This week's exhibit: Donald Trump Jr. is in India
, mixing political business and personal enrichment. Trump the younger is set to give a foreign policy speech and
hawk Trump-branded apartments near Delhi, with one of the selling points being "a conversation and dinner" with Trump Jr.
The relatively small number of Indians wealthy enough to afford a luxury apartment aren't just getting the chance to live in places bedecked with the vulgar, gold-plated Trump name (the Trumps didn't invest in the project, just licensed their name to it). They're also getting access to the President's son -- who far from being a disinterested party, avidly inserts himself
into debates over his father's presidency and policies -- in exchange for enriching the Trump family.
How did we get to this deeply troubling point? This isn't just a business trip for the acting head of the President's business empire. Trump Jr. and his brother Eric Trump are supposed to be heading the organization while their father is in office. The two are not meant to be enmeshed in the administration.

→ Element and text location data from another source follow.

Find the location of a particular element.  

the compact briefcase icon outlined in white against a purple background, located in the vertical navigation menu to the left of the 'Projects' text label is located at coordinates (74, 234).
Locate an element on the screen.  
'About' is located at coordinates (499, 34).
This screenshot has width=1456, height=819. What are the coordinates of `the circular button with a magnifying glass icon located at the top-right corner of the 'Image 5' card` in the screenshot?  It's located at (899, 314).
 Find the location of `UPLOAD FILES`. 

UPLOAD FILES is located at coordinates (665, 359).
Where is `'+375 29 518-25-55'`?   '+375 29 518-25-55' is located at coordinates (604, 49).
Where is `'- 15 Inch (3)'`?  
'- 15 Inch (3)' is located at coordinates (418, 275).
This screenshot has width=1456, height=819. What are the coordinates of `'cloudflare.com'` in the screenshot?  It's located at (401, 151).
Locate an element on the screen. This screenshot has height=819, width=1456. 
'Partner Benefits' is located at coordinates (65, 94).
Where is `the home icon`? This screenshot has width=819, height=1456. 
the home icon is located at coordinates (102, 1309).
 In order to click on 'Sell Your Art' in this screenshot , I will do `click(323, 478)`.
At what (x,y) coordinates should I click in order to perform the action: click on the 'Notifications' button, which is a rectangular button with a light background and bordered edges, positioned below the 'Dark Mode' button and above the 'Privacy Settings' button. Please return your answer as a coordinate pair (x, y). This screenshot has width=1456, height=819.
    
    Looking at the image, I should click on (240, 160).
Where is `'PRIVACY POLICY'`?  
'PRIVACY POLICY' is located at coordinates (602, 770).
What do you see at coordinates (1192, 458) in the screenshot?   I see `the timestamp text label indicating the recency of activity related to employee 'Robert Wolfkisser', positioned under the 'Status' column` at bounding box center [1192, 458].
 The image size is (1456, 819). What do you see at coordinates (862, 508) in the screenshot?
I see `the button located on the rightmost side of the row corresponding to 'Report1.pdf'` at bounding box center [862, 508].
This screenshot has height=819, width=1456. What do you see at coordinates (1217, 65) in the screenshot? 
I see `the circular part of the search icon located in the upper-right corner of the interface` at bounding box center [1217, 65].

So why is Junior planning to give a speech about Indo-Pacific relations
, appearing on the bill just behind Indian President Narendra Modi? It defies logic to suggest that he isn't speaking as a representative of the American administration, which makes it all the more egregious that he's leveraging his political access to sell apartment units.
It's not just Trump Jr. who profits from this: the President, who has only temporarily stepped away from the organization that bears his name, does, too. That creates a series of ethical concerns, especially because the President has not divested himself
from his empire — far from it.
Painful and embarrassing though it may be to so many Americans, around the world, the word "Trump" means one thing: The American presidency. When the President's son and the President's company sell real estate, or anything else for that matter, with the President's name on it, they are putting the honor of that office up for sale. And they cheapen it.
They also put American interests at risk. Ethics rules and the unwritten norms by which most previous presidents have operated don't exist just to maintain America's reputation, or to prevent the country from being associated with gold toilets and tacky faux-French detailing. They exist so that the president, and other elected officials, put the benefits to the American people ahead of any personal interests.
Perhaps, when faced with a choice between helping more Americans or personally enriching himself, Trump would indeed put the American people first. He hasn't done that in the past
, but even if you believe he would, the rules and norms aren't made to guide the most morally upstanding person in the room (a designation one imagines has never been laid on the President, but let's put that aside). Ethics rules are made so politicians aren't in the position of getting to choose between the people and their bank accounts, and so there isn't even the appearance of impropriety or self-dealing.
Donald Trump has ignored all that, choosing instead to tarnish America's image abroad and compromise the integrity of his office.
Americans deserve a President who will advocate for America, and won't be swayed in his foreign policy decision-making by his personal financial ties, brokered by Junior. Consider, for example: What if the same thing that's best for the nation could hurt Donald Trump's bottom line? Do we trust that a man whose son is quite literally making himself available to foreign leaders in exchange for pricey apartments will make the morally righteous choice there?
"They are auctioning off access to the first family in a foreign land," Norman Eisen, a Brookings Institution senior fellow and chairman of Citizens for Responsibility and Ethics in Washington, told CNNMoney on Monday. "What is to stop a foreign national with interests before the US government from asking Don Jr. to raise some issue or concern with his father?"
Trump wants to make America great again. You don't do that by selling her cheap.